[Math] Is a functional derivative a generalized function

functional-analysis

I am just now learning about elementary distribution theory, and it seems that theory may bear on the topic of functional differentiation, which I've encountered in some books on quantum field theory (QFT). I'm not looking for mathematical rigor, but just a bit more information to help me understand functional differentiation.

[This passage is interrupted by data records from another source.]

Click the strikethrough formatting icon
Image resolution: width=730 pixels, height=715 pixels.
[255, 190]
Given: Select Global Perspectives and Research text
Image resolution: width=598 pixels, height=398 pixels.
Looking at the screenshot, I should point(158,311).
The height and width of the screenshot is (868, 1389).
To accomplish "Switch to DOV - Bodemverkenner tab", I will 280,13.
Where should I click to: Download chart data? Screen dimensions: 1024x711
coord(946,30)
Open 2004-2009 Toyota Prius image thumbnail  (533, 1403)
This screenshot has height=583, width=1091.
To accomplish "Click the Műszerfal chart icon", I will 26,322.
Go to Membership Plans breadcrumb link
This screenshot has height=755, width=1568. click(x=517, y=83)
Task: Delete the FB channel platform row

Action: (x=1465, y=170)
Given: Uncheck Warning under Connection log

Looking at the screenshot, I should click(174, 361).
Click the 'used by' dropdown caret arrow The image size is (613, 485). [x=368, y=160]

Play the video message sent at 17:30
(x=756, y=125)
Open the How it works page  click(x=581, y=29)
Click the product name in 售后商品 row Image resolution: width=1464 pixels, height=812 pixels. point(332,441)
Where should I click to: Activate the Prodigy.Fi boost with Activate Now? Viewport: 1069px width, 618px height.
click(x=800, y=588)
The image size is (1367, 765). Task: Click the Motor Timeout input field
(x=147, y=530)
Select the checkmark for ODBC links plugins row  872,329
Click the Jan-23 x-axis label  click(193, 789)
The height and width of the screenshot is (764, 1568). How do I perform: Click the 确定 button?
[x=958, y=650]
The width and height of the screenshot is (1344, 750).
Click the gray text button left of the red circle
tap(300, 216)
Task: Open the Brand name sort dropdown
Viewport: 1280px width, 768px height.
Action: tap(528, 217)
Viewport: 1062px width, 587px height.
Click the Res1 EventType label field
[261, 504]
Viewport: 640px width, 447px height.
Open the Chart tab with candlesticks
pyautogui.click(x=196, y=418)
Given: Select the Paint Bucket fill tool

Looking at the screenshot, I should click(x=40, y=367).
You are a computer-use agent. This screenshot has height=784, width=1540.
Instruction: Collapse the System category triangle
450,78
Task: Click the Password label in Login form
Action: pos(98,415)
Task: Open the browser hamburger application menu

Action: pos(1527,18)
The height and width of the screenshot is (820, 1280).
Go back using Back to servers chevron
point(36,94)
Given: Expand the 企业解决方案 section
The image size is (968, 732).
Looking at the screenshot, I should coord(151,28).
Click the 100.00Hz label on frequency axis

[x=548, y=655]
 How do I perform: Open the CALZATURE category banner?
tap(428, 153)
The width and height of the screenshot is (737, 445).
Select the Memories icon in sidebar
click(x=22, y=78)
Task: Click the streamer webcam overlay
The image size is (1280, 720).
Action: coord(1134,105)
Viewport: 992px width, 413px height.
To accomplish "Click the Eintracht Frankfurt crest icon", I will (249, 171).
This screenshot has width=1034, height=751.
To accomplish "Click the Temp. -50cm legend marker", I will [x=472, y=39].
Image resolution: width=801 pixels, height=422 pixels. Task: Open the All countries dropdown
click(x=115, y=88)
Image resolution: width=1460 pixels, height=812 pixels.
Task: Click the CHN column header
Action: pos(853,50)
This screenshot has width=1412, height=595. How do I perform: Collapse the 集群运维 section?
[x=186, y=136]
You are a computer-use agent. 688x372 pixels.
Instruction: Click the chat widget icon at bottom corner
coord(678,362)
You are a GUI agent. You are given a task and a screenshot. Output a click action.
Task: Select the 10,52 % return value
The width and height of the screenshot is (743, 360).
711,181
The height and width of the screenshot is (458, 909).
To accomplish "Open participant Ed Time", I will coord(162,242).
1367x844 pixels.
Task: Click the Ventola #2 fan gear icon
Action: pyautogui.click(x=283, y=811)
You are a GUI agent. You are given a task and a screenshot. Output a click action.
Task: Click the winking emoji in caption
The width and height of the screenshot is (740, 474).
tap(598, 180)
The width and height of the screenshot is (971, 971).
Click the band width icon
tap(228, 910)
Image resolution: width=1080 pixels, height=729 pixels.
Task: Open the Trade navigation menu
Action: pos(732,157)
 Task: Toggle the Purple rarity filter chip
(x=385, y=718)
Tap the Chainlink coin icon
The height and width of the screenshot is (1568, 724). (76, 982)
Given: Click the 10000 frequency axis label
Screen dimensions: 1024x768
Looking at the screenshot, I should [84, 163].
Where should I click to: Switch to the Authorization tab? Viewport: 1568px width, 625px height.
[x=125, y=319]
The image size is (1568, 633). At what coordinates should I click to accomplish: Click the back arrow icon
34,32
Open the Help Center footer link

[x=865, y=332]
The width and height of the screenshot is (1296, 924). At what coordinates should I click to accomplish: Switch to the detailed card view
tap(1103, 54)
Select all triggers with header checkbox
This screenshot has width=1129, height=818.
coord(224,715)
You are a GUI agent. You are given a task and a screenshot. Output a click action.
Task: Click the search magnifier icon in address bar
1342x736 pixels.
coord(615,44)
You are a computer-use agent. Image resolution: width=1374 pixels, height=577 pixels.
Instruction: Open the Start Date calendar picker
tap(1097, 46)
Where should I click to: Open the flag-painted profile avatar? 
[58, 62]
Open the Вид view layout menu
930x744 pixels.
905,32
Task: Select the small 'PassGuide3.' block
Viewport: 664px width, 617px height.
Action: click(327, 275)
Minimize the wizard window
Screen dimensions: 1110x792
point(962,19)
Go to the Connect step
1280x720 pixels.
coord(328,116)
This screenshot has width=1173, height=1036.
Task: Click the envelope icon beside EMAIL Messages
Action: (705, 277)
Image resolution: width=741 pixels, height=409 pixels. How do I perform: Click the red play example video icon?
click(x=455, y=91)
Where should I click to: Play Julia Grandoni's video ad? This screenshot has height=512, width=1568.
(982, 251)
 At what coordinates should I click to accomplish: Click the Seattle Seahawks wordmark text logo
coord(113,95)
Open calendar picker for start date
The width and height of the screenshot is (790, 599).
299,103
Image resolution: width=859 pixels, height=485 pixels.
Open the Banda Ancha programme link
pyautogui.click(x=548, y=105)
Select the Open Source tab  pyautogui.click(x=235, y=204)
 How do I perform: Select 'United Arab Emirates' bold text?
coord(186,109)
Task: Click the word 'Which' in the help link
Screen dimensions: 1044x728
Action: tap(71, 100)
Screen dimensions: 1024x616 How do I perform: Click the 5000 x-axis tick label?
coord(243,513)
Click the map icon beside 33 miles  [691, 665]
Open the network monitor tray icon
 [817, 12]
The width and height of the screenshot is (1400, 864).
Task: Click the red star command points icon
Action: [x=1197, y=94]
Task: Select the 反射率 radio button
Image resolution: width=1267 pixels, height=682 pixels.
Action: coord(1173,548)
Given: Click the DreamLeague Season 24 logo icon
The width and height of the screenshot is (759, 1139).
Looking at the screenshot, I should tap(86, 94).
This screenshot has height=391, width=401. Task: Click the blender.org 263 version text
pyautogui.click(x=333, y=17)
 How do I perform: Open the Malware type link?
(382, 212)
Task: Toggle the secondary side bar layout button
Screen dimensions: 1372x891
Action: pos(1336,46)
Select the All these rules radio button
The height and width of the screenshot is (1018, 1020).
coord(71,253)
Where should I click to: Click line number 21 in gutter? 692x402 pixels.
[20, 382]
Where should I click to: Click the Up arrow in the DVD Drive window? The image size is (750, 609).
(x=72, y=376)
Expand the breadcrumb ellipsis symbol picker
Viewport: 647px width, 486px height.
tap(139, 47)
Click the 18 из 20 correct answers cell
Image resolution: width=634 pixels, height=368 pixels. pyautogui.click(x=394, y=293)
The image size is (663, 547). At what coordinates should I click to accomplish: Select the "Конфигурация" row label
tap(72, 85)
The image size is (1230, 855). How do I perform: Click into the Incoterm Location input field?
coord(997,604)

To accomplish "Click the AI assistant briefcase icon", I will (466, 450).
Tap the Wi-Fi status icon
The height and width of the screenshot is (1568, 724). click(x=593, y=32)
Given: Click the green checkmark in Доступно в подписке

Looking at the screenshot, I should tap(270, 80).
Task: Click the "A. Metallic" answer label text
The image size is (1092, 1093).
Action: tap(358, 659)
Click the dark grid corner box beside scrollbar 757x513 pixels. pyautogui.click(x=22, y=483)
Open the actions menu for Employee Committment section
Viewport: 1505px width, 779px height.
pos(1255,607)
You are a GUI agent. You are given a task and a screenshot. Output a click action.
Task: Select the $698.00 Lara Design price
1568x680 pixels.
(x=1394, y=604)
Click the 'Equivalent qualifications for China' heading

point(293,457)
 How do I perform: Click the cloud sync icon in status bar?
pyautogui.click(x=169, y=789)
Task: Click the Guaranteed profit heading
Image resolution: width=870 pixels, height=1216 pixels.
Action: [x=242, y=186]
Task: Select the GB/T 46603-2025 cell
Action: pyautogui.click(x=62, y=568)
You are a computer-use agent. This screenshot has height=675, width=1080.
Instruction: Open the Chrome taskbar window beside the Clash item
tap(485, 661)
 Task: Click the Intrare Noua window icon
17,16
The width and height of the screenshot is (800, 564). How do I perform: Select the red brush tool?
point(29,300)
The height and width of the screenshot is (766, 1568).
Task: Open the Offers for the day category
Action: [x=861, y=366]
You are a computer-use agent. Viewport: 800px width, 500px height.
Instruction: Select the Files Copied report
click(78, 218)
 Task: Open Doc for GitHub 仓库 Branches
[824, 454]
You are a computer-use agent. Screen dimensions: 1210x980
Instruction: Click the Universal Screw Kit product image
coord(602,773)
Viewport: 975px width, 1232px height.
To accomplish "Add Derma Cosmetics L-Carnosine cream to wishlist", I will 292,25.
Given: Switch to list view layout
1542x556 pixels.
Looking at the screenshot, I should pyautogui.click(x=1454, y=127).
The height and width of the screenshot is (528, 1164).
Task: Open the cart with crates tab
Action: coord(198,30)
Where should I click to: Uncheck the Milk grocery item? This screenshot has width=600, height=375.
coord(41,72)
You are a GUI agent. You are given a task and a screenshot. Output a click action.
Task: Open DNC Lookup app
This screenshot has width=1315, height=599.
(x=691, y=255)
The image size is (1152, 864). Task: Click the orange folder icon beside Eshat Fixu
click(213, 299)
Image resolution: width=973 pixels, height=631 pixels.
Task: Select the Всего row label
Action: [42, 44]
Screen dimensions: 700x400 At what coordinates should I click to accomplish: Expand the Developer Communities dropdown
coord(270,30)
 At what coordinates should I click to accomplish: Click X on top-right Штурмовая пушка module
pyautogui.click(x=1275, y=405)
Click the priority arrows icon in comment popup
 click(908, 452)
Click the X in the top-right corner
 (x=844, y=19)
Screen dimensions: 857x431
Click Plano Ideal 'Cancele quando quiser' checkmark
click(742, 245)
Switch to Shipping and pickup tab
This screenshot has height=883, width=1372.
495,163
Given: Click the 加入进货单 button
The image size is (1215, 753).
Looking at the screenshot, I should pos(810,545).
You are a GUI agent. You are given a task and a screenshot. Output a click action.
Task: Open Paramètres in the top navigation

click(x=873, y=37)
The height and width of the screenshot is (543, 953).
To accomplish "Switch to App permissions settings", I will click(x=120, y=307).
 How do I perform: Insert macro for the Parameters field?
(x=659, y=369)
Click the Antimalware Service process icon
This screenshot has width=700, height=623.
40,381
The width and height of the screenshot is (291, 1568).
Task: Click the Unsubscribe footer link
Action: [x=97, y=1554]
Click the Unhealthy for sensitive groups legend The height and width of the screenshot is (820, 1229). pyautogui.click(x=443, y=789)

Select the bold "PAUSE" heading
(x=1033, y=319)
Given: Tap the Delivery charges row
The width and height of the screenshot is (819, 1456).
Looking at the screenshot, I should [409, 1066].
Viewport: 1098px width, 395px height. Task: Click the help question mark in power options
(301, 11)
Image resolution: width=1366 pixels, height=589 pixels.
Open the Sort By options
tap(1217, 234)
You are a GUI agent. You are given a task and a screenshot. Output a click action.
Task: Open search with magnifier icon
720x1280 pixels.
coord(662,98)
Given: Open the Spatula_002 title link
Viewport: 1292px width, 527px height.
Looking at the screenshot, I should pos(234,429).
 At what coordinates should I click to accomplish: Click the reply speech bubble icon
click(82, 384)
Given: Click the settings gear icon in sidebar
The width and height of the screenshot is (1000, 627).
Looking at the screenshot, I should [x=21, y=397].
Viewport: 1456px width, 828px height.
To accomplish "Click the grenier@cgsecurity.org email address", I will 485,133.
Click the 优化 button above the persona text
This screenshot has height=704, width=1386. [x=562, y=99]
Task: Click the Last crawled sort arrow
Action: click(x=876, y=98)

One definition I've seen of the functional derivative $δJ[f]/δf(x)$ of a functional $J[f]$ is the implicit definition
$$\int_{-\infty}^{+\infty} \frac {δJ[f]}{δf(\xi)} η(\xi) d\xi = \lim_ {ε→0} \frac{F[f+εη]-F[f]}ε.$$
Here $η$ is the variation of the function $f$, which in turn is the argument of the functional $J$. The QFT books seemed to regard the functional derivative as an ordinary function of position x, but it seems to me that it might be a generalized function (distribution); such don't necessarily have numeric values at specific positions x.

  1. Is $δJ[f]/δf(x)$ an ordinary function or a generalized function?
  2. What kind of functions are allowed as variations $η$? It seems to me that maybe—as in distribution theory—one wants to allow only infinitely differentiable functions, perhaps with compact support or perhaps which decrease very fast as one goes to infinity.
  3. One QFT book I looked at exhibited an explicit definition of $δJ[f]/δf(x)$, apparently obtained from the above definition by setting $η(y) = δ(y-x)$ = (Dirac delta "function" representing a unit impulse at x). Is such a legitimate choice for the variation $η$? Certainly the delta function is not an allowed test functions in elementary distribution theory. Other than that, what kind of problems would choosing η(y) = δ(y-x) create?

Best Answer

There's not been any significant response to my questions, but I think I've figured them out. For anyone who's interested:

  1. Let $J$ map ordinary continuous functions $f$, definable pointwise, to real numbers $J[f]$, which is my understanding of a functional $J$. Then $J$'s functional derivative is some generalized function (a.k.a. distribution), usually denoted $\frac {δJ[f]}{δf}$ in the physics textbooks. Let $\langle\Phi,\eta\rangle$ denote the action of a generalized function $\Phi$ on a test function $\eta$. By definition, for each test function $\eta$ one must have
    $$\langle \frac {δJ[f]}{δf},\eta\rangle = \lim_{\epsilon \to 0} \frac {J[f + \epsilon \eta] - J[f]}{\epsilon}.$$ That $J$'s derivative in general must be a generalized function rather than a pointwise-defined function is easily seen from the following simple example: For continuous functions $f$, let $J[f] = f(a)$, where $a$ is some fixed number. Then for each test function $\eta$, $$\langle \frac {δJ[f]}{δf},\eta\rangle = \lim_{\epsilon \to 0} \frac {J[f + \epsilon \eta] - J[f]}{\epsilon} = \lim_{\epsilon \to 0} \frac {[f(a) + \epsilon \eta(a)] - f(a)}{\epsilon} = \eta (a) = \langle{\delta}_a,\eta\rangle,$$ so $\frac {δJ[f]}{δf} = {\delta}_a$ = "the Dirac delta function at $a$". As is well, known, Dirac delta functions are generalized functions incapable of representation as pointwise-defined functions. So functional derivatives cannot be limited to ordinary functions and must instead include the generalized functions.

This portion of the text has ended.